Por José Manuel Rambla
Oriente fue la gran invención de Occidente, hecha a la medida de sus ambiciones. Pero unida a esta realidad de la que nos advirtiera Edward W. Said -y a menudo cobijada en ella-, ha sido también desde los escritores románticos el espacio para la huida. Goethe nos incitaría a volar al “Oriente puro” y hacia él se encaminarían Chateaubriand y sus sublimaciones egocéntricas, Lamartine y sus anhelos por encontrarse con la patria de su imaginación, o Flaubert y su búsqueda de una sexualidad abierta que el puritanismo europeo negaba. Y aunque la realidad que allí encontraran llevara Gérard de Nerval a reconocerse huérfano de lugares donde reflejar sus sueños, lo cierto es que la atracción por ese Oriente exótico, hedonista y sensual, se mantuvo vivo hasta encontrar tal vez su último espejismo en aquel Tánger maldito en el que se refugiaran Paul Bowles, Jack Kerouac o William Burroughs.

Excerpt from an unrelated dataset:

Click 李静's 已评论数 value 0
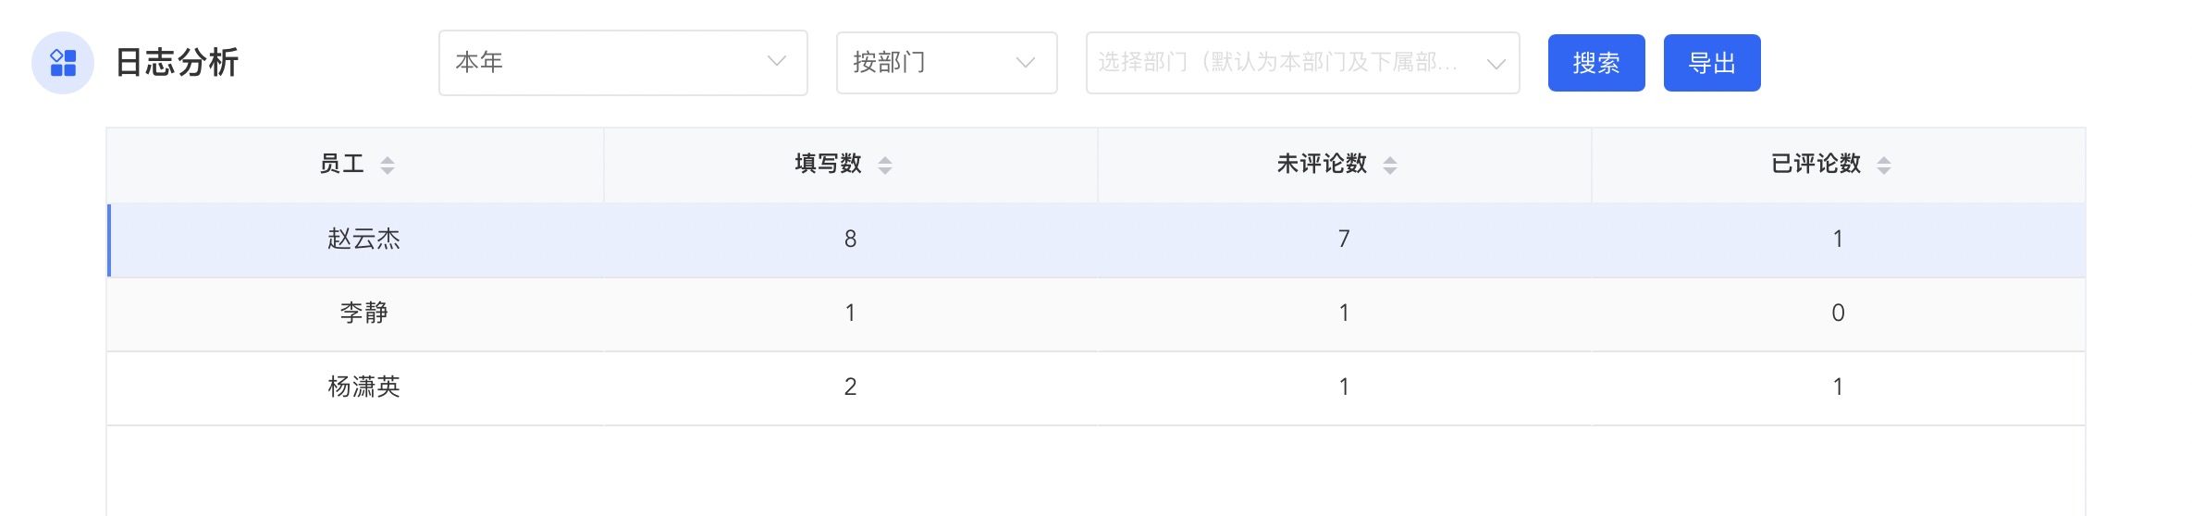2192x516 pixels. click(x=1838, y=313)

Precisamente en aquel Marruecos de Tánger, y en el de Tetuán, Larache, o Alhucemas, tuvo España su particular y cercano Oriente. Sobre él proyectaría, a menudo confundiéndose con los ecos de la Alhambra, un peculiar orientalismo que surgió de los pinceles de Fortuny o de la prosa modernista de Isaac Muñoz. Como también allí, muchos años más tarde, encontró amparo para su exilio moral, social, ideológico y sexual Juan Goytisolo. Y será ese mismo espacio, tan próximo y lejano a un tiempo, el elegido por Abelardo Muñoz para su fugaz exilio a finales del siglo pasado y cuyas impresiones nos presenta ahora, dos décadas más tarde, en un delicado libro que asemeja el cuaderno de un pintor viajero que archiva entre sus páginas los bosquejos de lo que va encontrando por el camino.

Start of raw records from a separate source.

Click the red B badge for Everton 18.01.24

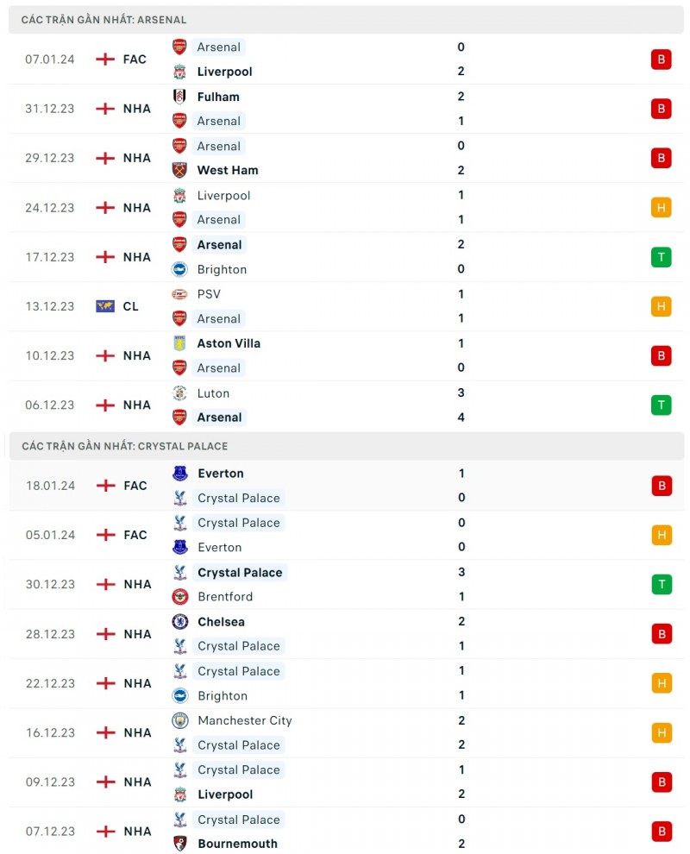[x=662, y=486]
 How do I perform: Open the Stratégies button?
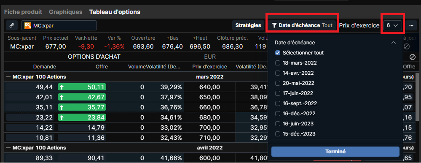[248, 25]
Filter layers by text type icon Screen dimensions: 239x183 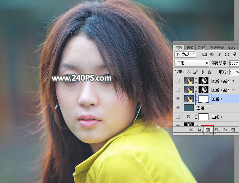(x=219, y=54)
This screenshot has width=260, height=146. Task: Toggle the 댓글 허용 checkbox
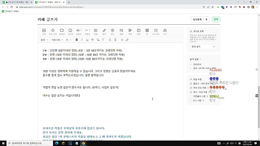click(x=191, y=79)

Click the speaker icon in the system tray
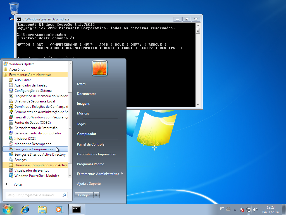[x=255, y=209]
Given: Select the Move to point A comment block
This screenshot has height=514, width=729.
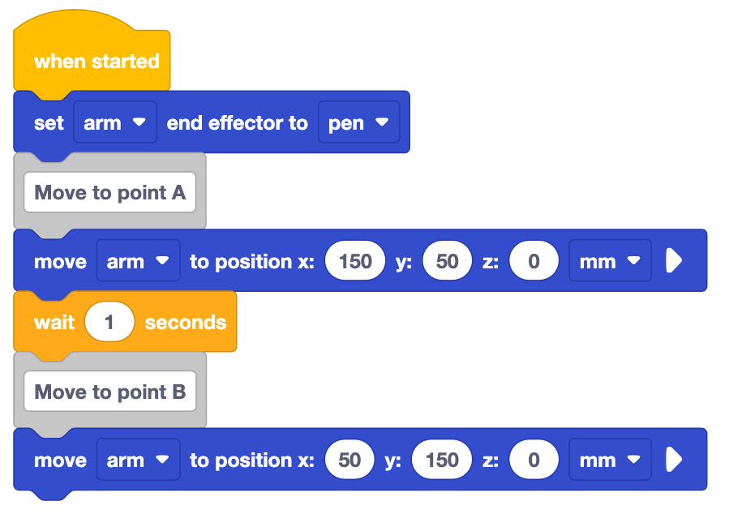Looking at the screenshot, I should coord(109,192).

Porque, sin duda, Exilio atlántico tiene mucho de bocetos improvisados, breves trazos a lápiz que congelan la intensidad del momento. No es casual que el origen de esta bitácora esté en el consejo de apuntarlo todo que le diera el artista plástico Enric Alfons antes de su partida. Y no es extraño por ello que Abelardo Muñoz nos descubra entre sus párrafos una mirada pictórica hacia lo que le envuelve, como cuando una visión pastoril le evoca un cuadro flamenco del XVII o el centro de Tánger se convierta para él en una alucinación de Edward Hopper. Como inevitable resulta que entre sus líneas nos encontremos también con alusiones literarias que nos remiten a un farsante Bowles o a las complicidades golfas de un Mohamed Chukri. O con la sombra poderosa de Jean Genet y su disidencia de arrabal.

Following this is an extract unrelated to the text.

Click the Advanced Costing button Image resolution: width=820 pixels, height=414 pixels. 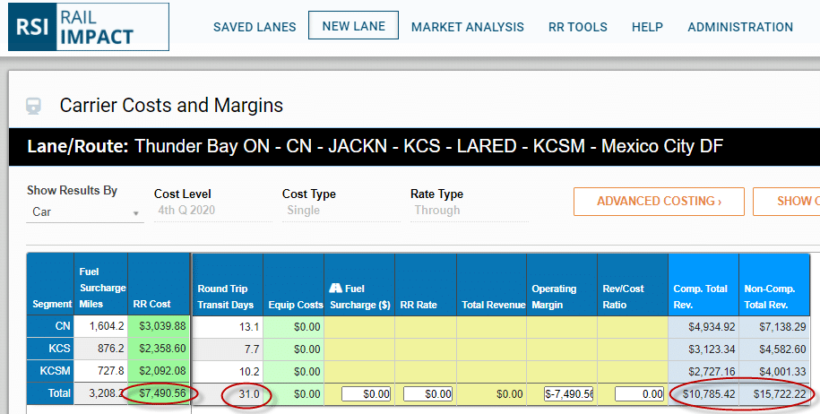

Pero en Abelardo Muñoz estos referentes culturales no funcionan como anteojeras desde las que mirar lo que le rodea. Son tan solo como esas láminas de Klee y Kandisky, esos mapas asiáticos o las fotos de Paul Newman y Gloria Swanson con las que el escritor intenta engañar la desangelada habitación donde reside, sin olvidar en ningún momento que fuera, detrás de esas paredes, está la vida. Y es ahí, al mirar incisivamente la vida, donde irrumpe con fuerza el Abelardo Muñoz periodista, el voyeur crítico que recorre el paisaje y el paisanaje de Tánger, de Jemis Sahel, de Larache, de los campos del Rif. Lo hará unas veces con la mirada canalla y el alma tierna; otras, con la mirada tierna y el alma canalla.
De este subjetivismo deudor de Gil-Albert, irá surgiendo la personal road movie de Abelardo el africano, como le define en el prólogo ese tangerino de vocación que es Javier Valenzuela. Por sus fotogramas pasarán fugaces pero intensos paupérrimos emigrantes del campo a la ciudad, jóvenes ociosos de eternos brazos cruzados, vendedores del zoco, veteranos soldados, olvidados cementerios, putas, contrabandistas de hachís, bucólicos campos, niños jugando, vertederos inmundos, sindicalistas derrotados, mujeres seductoras bajo el hiyab, abandonados cuarteles legionarios con vírgenes decapitadas, autoridades inquisitivas, mafiosos de ojos vidriosos, montañas sagradas.
De este modo, en su panorámica de retazos no deja hueco para el mito perdido de Oriente. A diferencia de Rubén Darío, Abelardo Muñoz no llegó a Marruecos para sentirse un personaje de las Mil y una noches. Al contrario, en sus notas a vuelapluma nos presenta a los perdedores de aquel orientalismo, con su “hermética dignidad de supervivientes” y sus miserias. Ellos dan vida a un relato que renuncia de antemano a intentar explicar nada. Simplemente nos muestra esa realidad contradictoria; capaz de darnos sincera acogida, capaz de expulsarnos.